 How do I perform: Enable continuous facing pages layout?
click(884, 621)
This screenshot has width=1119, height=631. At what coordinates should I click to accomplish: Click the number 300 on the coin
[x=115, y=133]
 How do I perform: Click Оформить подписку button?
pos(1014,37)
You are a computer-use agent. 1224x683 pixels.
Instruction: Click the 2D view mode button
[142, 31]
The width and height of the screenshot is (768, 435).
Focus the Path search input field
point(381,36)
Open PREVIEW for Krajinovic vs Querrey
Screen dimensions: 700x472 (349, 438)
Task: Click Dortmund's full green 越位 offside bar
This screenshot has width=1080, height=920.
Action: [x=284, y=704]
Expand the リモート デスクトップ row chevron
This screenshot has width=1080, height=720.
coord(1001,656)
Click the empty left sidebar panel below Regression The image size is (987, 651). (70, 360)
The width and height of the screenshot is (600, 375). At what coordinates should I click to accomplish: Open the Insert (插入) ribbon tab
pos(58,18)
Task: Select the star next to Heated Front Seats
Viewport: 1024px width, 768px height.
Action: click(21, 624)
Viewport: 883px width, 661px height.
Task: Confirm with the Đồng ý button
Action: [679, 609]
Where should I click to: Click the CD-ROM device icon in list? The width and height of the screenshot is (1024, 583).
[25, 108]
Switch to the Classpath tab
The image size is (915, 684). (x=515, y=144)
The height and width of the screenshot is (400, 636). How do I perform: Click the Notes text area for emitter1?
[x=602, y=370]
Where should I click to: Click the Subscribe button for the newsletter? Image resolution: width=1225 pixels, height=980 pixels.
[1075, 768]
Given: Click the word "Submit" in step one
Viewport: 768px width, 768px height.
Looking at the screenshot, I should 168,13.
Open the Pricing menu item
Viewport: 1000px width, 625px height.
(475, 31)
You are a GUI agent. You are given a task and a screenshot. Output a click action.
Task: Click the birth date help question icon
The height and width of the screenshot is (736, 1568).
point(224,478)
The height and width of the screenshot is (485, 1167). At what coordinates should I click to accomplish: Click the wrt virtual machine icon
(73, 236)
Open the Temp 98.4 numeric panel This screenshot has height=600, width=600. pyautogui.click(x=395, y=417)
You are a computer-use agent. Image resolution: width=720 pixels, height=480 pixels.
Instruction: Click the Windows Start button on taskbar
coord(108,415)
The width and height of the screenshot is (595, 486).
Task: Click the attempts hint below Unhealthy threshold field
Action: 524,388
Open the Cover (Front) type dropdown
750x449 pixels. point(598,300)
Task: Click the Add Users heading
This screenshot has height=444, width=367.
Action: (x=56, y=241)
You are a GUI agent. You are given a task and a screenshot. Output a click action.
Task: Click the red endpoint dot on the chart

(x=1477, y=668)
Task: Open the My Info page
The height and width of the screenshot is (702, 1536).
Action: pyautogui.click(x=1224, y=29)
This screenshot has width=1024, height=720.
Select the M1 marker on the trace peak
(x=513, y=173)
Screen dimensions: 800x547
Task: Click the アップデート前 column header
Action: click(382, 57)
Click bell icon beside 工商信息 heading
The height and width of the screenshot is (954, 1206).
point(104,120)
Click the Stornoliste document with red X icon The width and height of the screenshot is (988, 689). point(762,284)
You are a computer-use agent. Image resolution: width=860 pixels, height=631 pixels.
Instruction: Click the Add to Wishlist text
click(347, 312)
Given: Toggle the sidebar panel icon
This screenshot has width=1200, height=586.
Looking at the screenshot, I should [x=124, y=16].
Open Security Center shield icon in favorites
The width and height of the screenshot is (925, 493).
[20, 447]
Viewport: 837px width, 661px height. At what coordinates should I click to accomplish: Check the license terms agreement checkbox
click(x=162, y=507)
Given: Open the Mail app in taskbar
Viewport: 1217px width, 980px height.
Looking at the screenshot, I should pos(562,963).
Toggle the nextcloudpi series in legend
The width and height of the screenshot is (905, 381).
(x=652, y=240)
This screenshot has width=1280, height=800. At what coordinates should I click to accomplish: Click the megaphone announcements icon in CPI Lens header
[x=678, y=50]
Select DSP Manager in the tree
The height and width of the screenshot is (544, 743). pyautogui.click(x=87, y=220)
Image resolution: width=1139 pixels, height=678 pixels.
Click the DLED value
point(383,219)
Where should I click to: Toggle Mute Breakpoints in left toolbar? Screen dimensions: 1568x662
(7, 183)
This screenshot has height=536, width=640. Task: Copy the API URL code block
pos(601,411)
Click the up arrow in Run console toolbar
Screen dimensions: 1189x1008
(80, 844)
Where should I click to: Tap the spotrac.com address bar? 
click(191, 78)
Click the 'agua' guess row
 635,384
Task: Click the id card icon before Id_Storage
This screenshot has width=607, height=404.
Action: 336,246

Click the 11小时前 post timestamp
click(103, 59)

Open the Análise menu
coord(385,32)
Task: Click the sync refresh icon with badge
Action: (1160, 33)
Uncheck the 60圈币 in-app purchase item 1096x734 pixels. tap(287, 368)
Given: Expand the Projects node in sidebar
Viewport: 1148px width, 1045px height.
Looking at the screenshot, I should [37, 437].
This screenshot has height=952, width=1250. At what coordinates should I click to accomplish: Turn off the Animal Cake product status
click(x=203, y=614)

********

WHAT IS BEING ASKED —
Return each line of the records above in which the word "Expand" occurs.

ANSWER TO THIS EXERCISE —
Expand the リモート デスクトップ row chevron
Given: Expand the Projects node in sidebar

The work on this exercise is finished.